U.S. Sen. Bill Nelson, D-FL, became the first congressman in space when he served as a payload specialist on the space shuttle Columbia STS-61-C mission on January 12, 1986.

Many Americans watched in shock as the Space Shuttle Challenger disintegrated over the Florida sky 30 years ago.

U.S. Senator Bill Nelson, D-FL, was one of the viewers who had tuned in to the national broadcast. Then a U.S. representative, Nelson arrived back to earth only 10 days earlier after a six-day mission in space. 

It would be the final successful mission to space before the Challenger disaster.

Nelson told WUSF that as it became abundantly clear something was going wrong with the Challenger launch, he dropped to his knees in his congressional office and wondered “Why was I spared?”

The Challenger explosion forever changed the way Americans viewed space travel, Nelson said. Because the disaster was replayed over and over again, he said many Americans stopped viewing space travel as something routine or mundane.

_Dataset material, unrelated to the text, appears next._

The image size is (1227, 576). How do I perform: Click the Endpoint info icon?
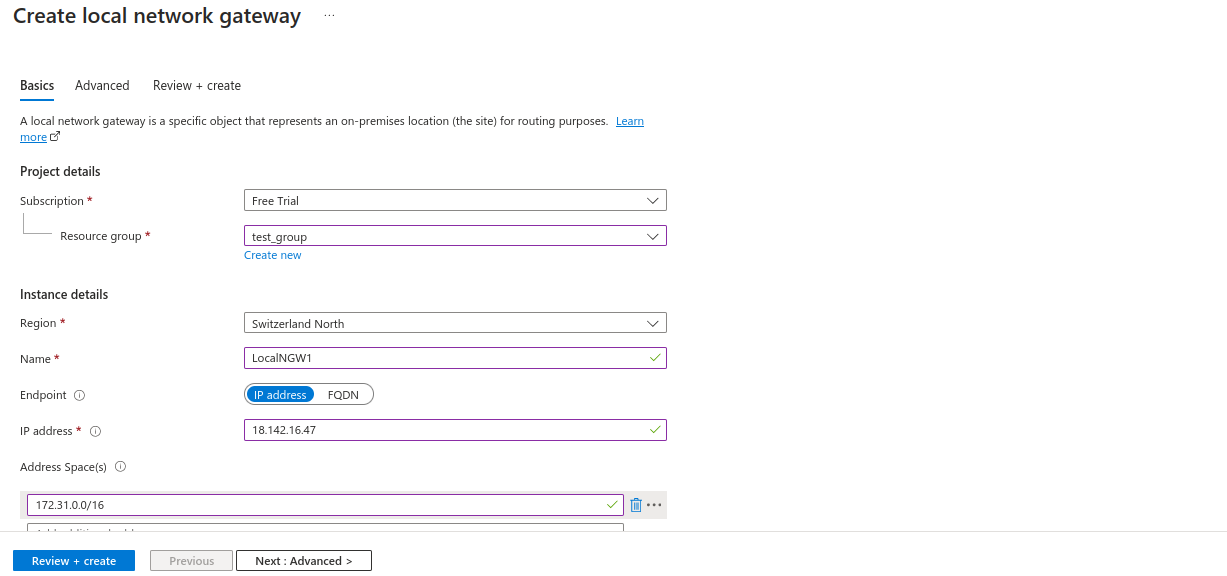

“It was like getting in your car and going for a Sunday drive,” Nelson said. “They suddenly were shocked into the reality when they could see it… the symbol of our technological prowess back in 1986 explode and disintegrate.”

Seven astronauts lost their lives in the explosion, including Christa McAuliffe, who would have been the first teacher in space.

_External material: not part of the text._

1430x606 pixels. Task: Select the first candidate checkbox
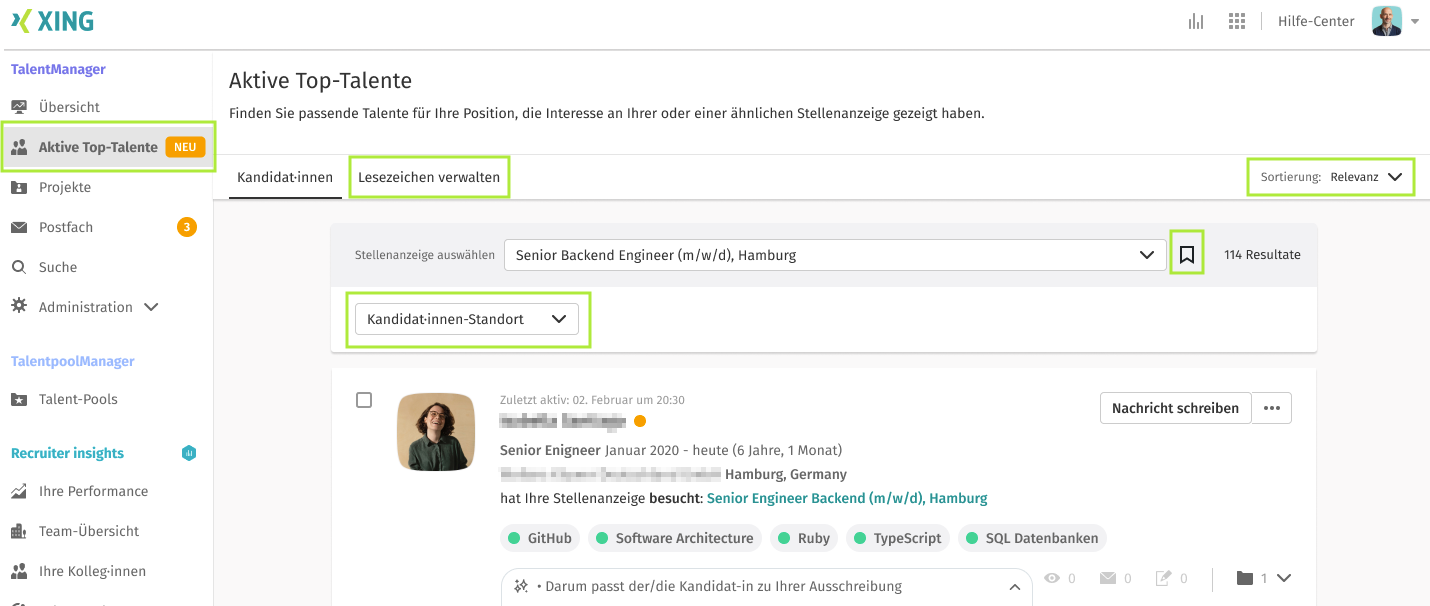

Nelson said he had originally been penciled in for the Challenger mission, but was later placed on the Space Shuttle Columbia STS-61-C mission. The Columbia shuttle would also explode during mission 17 years later, in 2003.

Because his mission in January of 1986 had been scrubbed four times due to unfavorable weather conditions, Nelson said he shared crew quarters with the Challenger crew.

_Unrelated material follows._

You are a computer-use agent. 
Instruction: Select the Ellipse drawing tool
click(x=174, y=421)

Astronauts under quarantine after a mission and astronauts at the launch pad for practice countdowns both live in the crew quarters at Cape Canaveral.

“Therefore, these were all personal friends,” Nelson said.

The shuttle program went on a 32-month hiatus following the Challenger disaster. The disintegration about a minute into launch was later believed to have resulted from cold temperatures at the launch site, according to an investigation by federal authorities.

Because of his close connection to the Challenger disaster, Nelson said he now has a deep commitment to the future success of NASA missions and space exploration.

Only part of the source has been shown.